**FRAGMENTO DEL DOCUMENTO**

Un distinguido médico de la capital, conversando sobre las disyuntivas constitucionales que enfrentamos, me preguntó: ¿Usted cree que sería posible que un cristiano y un musulmán pudieran llegar a un consenso respecto a sus creencias religiosas? Si bien la comparación puede resultar hiperbólica, sí me hizo pensar en la profundidad y extensión de los disensos que fragmentan nuestra sociedad y la dificultad que enfrentamos para establecer esos consensos mínimos indispensables para que la democracia funcione en un marco de estabilidad.
En el último proceso constitucional es probable que no se hayan hecho todos los esfuerzos posibles para lograr un texto que concitara la aprobación de una gran mayoría ciudadana. Las mayorías podrían haber mostrado más flexibilidad, pero las minorías fueron intransigentes. Sin embargo, por deseables que sean los consensos, el desacuerdo es parte de la vida en democracia —más aún en sociedades cada vez más diversas y plurales— y no se puede, ni conviene, eliminarlo.
La propuesta de la Convención y el texto actual muestran visiones irreconciliables. En la primera, los fundamentos de la democracia liberal representativa se debilitaban: entre otros, la igualdad ante la ley, la integridad de la nación, un poder judicial independiente del poder político, los derechos y libertades individuales y los equilibrios y contrapesos al poder político, todo lo cual ponía en jaque la posibilidad de un verdadero pluralismo y de una real alternancia en el poder. En cuanto al sistema económico, se promovía una mucho mayor concentración del poder en manos del Estado, suscitando el temor fundado respecto a las consecuencias negativas que una economía altamente dirigida y centralizada podría tener sobre la libertad y los prospectos de prosperidad. Pero hay que recordar que esos objetivos fueron aprobados por bastante más de un tercio de los votantes, vale decir, existe una masa crítica importante que aspira a introducir cambios radicales y refundacionales, lo cual representa un margen de disenso desafiante para una convivencia política armoniosa. Ello implica que no es posible alcanzar unanimidad respecto a la Constitución que nos ha de regir.

**ORDEN DE TRABAJO 1**
Reproduce sin cambios el fragmento sobre el proceso constitucional: empieza en las palabras "Un distinguido médico" y termina después de "marco de estabilidad.".
**ORDEN DE TRABAJO 2**
Prosigue el fragmento sobre el proceso constitucional a partir de su última oración.
Las líneas que siguen no tienen relación con el fragmento sobre el proceso constitucional.

**LÍNEAS PROPORCIONADAS**
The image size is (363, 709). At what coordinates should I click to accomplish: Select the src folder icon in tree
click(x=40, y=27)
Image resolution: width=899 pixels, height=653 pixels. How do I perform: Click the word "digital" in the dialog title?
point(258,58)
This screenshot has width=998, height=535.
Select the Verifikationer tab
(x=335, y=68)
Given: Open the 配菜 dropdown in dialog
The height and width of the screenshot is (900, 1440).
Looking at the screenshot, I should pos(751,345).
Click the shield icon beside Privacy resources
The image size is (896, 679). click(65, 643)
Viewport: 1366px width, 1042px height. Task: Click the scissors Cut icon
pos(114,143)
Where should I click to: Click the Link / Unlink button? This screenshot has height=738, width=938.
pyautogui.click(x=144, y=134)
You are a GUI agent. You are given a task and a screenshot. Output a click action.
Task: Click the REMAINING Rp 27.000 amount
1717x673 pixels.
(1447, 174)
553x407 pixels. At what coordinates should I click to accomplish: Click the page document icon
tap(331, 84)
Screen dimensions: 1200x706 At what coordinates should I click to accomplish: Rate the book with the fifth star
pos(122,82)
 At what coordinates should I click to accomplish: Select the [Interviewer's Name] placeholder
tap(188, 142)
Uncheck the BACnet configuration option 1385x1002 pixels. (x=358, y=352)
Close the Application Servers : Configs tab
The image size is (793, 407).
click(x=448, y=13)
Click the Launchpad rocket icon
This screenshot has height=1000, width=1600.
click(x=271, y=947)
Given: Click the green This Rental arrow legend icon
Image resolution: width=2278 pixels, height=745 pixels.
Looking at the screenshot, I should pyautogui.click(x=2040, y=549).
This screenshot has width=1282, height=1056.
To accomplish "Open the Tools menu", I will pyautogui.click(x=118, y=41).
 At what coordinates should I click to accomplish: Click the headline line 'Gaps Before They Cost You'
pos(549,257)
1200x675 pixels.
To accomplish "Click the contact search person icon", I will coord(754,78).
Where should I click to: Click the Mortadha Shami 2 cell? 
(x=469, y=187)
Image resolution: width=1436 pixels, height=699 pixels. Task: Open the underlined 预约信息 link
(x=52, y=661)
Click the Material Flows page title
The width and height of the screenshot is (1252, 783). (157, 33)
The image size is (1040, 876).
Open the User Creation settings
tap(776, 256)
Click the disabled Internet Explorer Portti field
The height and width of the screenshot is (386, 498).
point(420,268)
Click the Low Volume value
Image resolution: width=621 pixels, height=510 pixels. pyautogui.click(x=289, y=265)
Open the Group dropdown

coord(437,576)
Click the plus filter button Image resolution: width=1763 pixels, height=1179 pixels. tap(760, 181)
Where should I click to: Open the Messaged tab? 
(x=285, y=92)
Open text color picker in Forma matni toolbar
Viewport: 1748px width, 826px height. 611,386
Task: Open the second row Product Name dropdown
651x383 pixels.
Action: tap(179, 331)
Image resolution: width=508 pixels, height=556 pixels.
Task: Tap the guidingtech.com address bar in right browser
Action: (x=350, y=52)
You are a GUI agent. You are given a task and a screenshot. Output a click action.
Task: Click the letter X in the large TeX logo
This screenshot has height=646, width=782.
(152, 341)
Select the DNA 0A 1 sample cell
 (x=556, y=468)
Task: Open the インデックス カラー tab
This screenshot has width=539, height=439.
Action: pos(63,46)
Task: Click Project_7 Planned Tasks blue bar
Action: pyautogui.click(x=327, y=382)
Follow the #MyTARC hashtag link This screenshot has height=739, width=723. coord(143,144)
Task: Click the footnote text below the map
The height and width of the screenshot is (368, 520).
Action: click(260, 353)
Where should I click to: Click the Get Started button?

**ESPACIO DE RESPUESTA 1**
Un distinguido médico de la capital, conversando sobre las disyuntivas constitucionales que enfrentamos, me preguntó: ¿Usted cree que sería posible que un cristiano y un musulmán pudieran llegar a un consenso respecto a sus creencias religiosas? Si bien la comparación puede resultar hiperbólica, sí me hizo pensar en la profundidad y extensión de los disensos que fragmentan nuestra sociedad y la dificultad que enfrentamos para establecer esos consensos mínimos indispensables para que la democracia funcione en un marco de estabilidad.

**ESPACIO DE RESPUESTA 2**
Ahora bien, aunque es cierto que existen dos visiones irreconciliables respecto al país que queremos, es igualmente verdadero que compartimos más acuerdos que aquellos que existen entre la teología cristiana y la musulmana, y muchos más de lo que a veces se presume. Esto quedó claramente reflejado en los 12 principios fundamentales acordados por todos los partidos para circunscribir los márgenes de la futura Constitución, como también en el texto de los expertos, aprobado por unanimidad.
Un mínimo de honestidad intelectual obliga a señalar que el meollo central del desacuerdo se refiere a la definición de un “Estado social de derecho”. En un caso presupone que el Estado debe tener el monopolio de la prestación de los derechos sociales, como pensiones, educación, vivienda y salud. En el otro se acepta, por cierto, el deber del Estado de asegurar creciente bienestar a la población en estos y otros ámbitos, pero no desecha la posibilidad de que el sector privado pueda contribuir a ello, como lo ha hecho por ejemplo en educación, desde los albores de la república, a través de los colegios particulares subvencionados.
Uno de los méritos del texto actualmente en discusión es precisamente que profundiza derechos ya existentes e introduce nuevos y no impide la ampliación de la acción del Estado, pero también ofrece márgenes de libertad que la hegemonía estatal no garantiza. Esto permite compatibilizar los deseos de quienes ven en el Estado la panacea para un mejor vivir y quienes pensamos que la participación libre de los individuos tiene mucho que contribuir al bienestar de la colectividad.